→ **Problem description**: Could you copy the text on Colombia's interior minister between "Cristo’s other three" and "three in Congress.", inclusive, switching "Congress" to "the legislature"?

→ **Source text**:
While Cristo does seem to be genuinely committed to the principle of an acuerdo nacional, it’s not clear if Petro is fully onboard. Without consulting anyone, Petro quickly tweeted his own list of nine topics that should be part of a national agreement (it’s unclear why any of these issues would require a constituent assembly), but diluted his new minister’s statement by again mentioning the ‘constituent power’. Since March, Petro has sought to use the spectre of the constituent assembly as a means to foment popular agitation in favour of his administration and its reforms, against the ‘oligarchy’ and the ‘establishment’ accused of blocking his agenda. Cristo’s acuerdo nacional is presented as something that would be the result of negotiations with all political sectors, and may conclude around an understanding that the 1991 constitution needs to be reformed through a constituent assembly. Petro’s acuerdo nacional often seems to be based on the idea that everyone else will agree with him on his predefined list of topics, and that a constituent assembly is inevitable for various reasons (alleged ‘counter-reforms’ to the constitution, Congress’ inability to fully implement the constitution, and new circumstances and issues like the climate crisis make it necessary).
Cristo’s other three objectives are the legislative agenda of the government in Congress in 2024-25, the implementation of the 2016 peace agreement with the FARC and deepening territorial autonomy and fiscal decentralization. Managing the administration’s legislative agenda is the main ‘routine’ task of the interior minister, and I’ll discuss it more in a separate post about year three in Congress.
Cristo as interior minister signals a greater commitment by Petro to be serious about the implementation of the 2016 peace agreement. Petro has regularly criticized the implementation of the peace agreement and said that it is incomplete or doomed to fail, but at the same time his administration has largely neglected its proper implementation (like Duque before him). Cristo was one of the political and legal architects of the 2016 peace agreement and it has remained one of his key political causes over the past years. He’s promised a plan de choque for implementation over the next two years.
On July 11, at a long-anticipated address before the UN Security Council about the peace agreement, Petro proposed the idea of reviving the ‘fast-track’ accelerated legislative procedure to speed up the adoption of legislation to implement the peace agreement, specifically mentioning about eight points. The ‘fast-track’ was a special, temporary, legislative process adopted in 2016, designed to rapidly adopt necessary constitutional amendments and laws specifically to implement the peace agreement, speeding up the normal legislative process . Realizing how unpopular the idea was among congressmen (and how unlikely it was to happen), Cristo quickly buried the idea—first saying it was only a ‘draft’ idea and later saying that there could be other means.

→ **Provided material**:
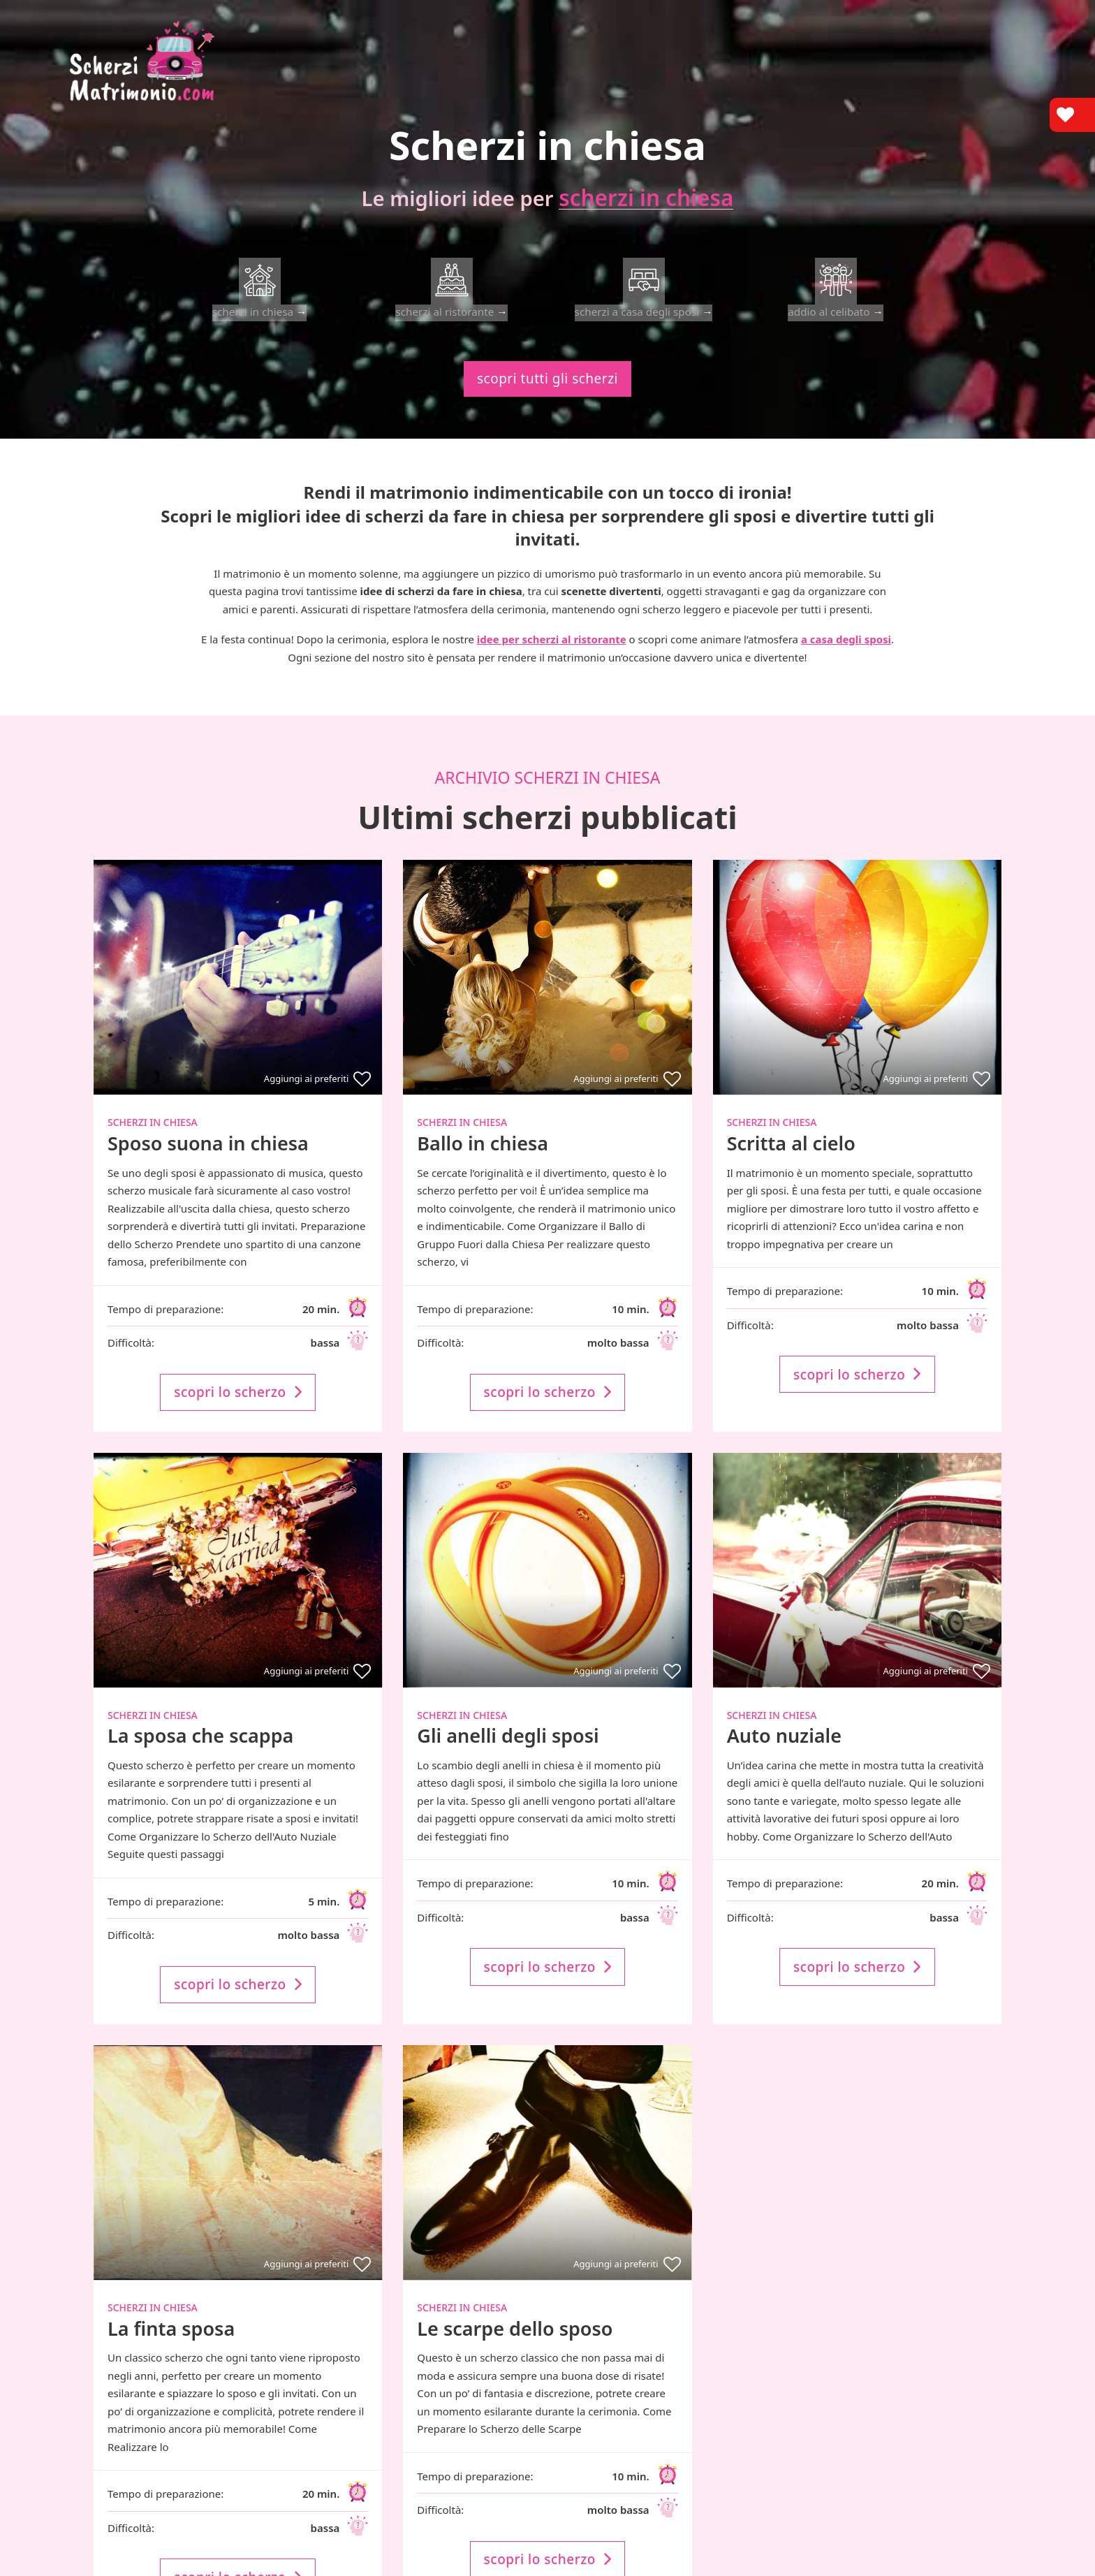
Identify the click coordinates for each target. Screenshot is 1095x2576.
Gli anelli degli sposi (507, 1751)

→ **Response**:
Cristo’s other three objectives are the legislative agenda of the government in the legislature in 2024-25, the implementation of the 2016 peace agreement with the FARC and deepening territorial autonomy and fiscal decentralization. Managing the administration’s legislative agenda is the main ‘routine’ task of the interior minister, and I’ll discuss it more in a separate post about year three in the legislature.